The Quantum backup camera is straightforward. The camera itself is lightweight and stealthy enough to be placed anywhere on the power wheelchair. It has a 3.5-inch display, which is mounted on a gooseneck attachment. The gooseneck can be used for existing Quantum accessories like the phone and tablet holder. The display is mounted easily underneath an armrest or headrest and is compact enough to stay out of the way.
My favorite feature of the Quantum backup camera is the infrared mode. Infrared is a fancy way to say night vision. While after-hours trips are difficult during COVID-19, the ability to see in the dark has its benefits. Picture this: the lights in my home office start to flicker. Within five minutes, the power was out in my home as well as homes on my block. This was the beginning of a three-day electrical outage in my area due to Hurricane Isaias. Suddenly, the backup camera, once considered a luxury, is now a lifeline. Candles are great, flashlights are useful, but nothing beats the 170-degree view that the backup camera provides, especially in low-light conditions. With winter slowly approaching and days growing shorter, taking the garbage out as the sun goes down is a much less daunting task when the surrounding environmental elements are clearly visible.

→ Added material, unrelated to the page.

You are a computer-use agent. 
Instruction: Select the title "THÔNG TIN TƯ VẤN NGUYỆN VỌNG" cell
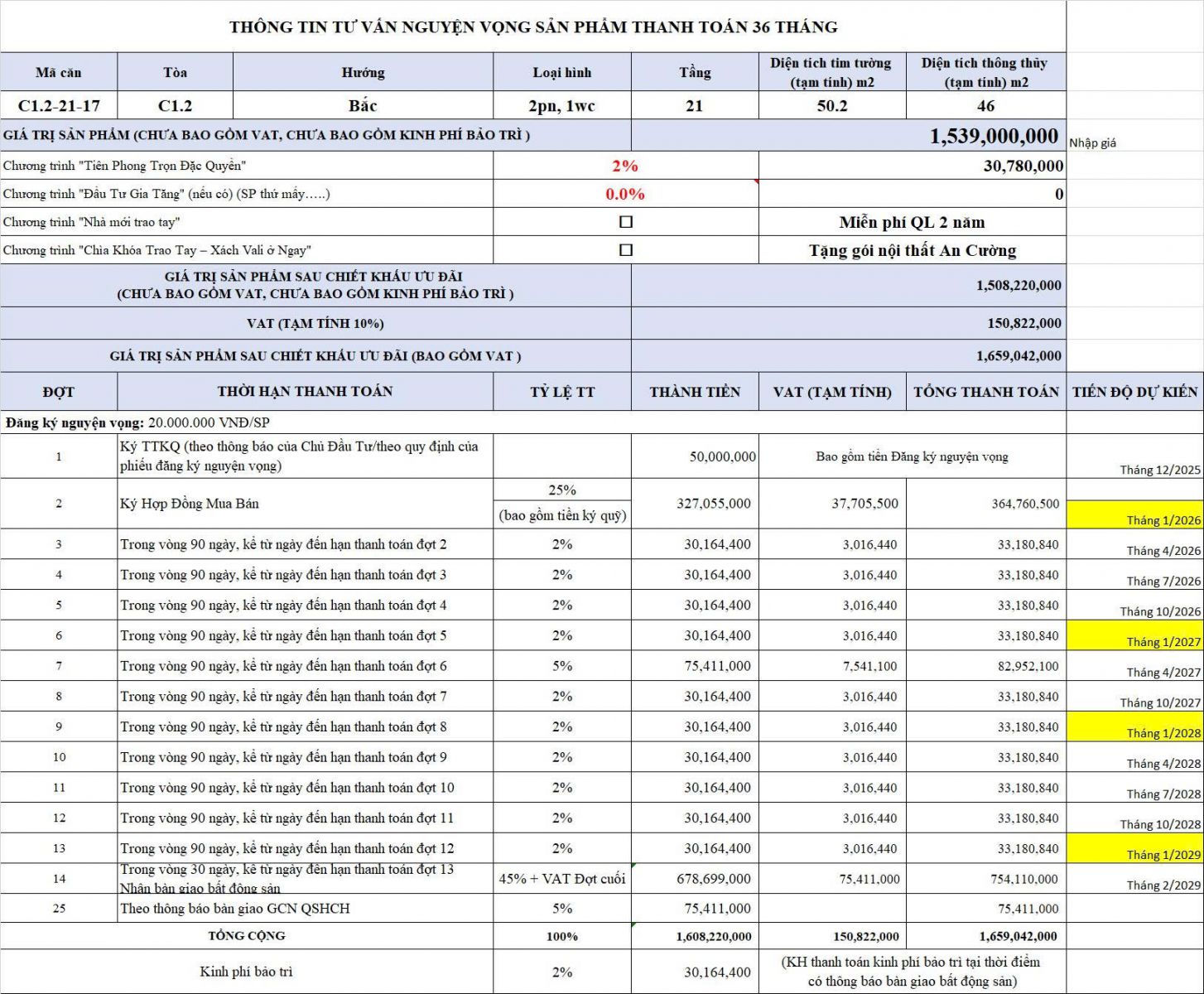[x=533, y=27]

Often, the quality-of-life choices made during the design process do more to extend the usability of a product than the actual product. The backup camera is no exception. In Jared’s review of the backup camera on his Edge 3 Stretto® Power Wheelchair, his camera is positioned near the base of his motorized wheelchair for a perspective that is lower to the ground. The placement of the camera is so versatile that I could easily switch mine from a center orientation to a lower one, which fits my needs at a given time. This change helped me to be mindful of small babies and four-legged friends. A screwdriver is all that is needed to make a motorized wheelchair user more aware of his or her surroundings at different angles.
Almost every power wheelchair user prefers using dynamic mounts and accessories over static ones. This notion is plainly evident in the decision to mount the camera’s display on a gooseneck instead of a rigid frame. The unoccupied space directly in front of the wheelchair is precious real estate for the user because it allows different components to be attached while maintaining operational functions of the chair, such as a personal writing surface, cupholder, etc. In my case, I need to align myself with a computer desk at work. In its upright orientation, the backup camera display creates extra distance between my chair and my desk. Thankfully, because the gooseneck is so flexible, I can fit it under my table while the camera is still active. A simple feature that is remarkably useful.
If you want eyes in the back of your head and the ability to see in the dark, all in an elegant design, get one of these, you wont regret it.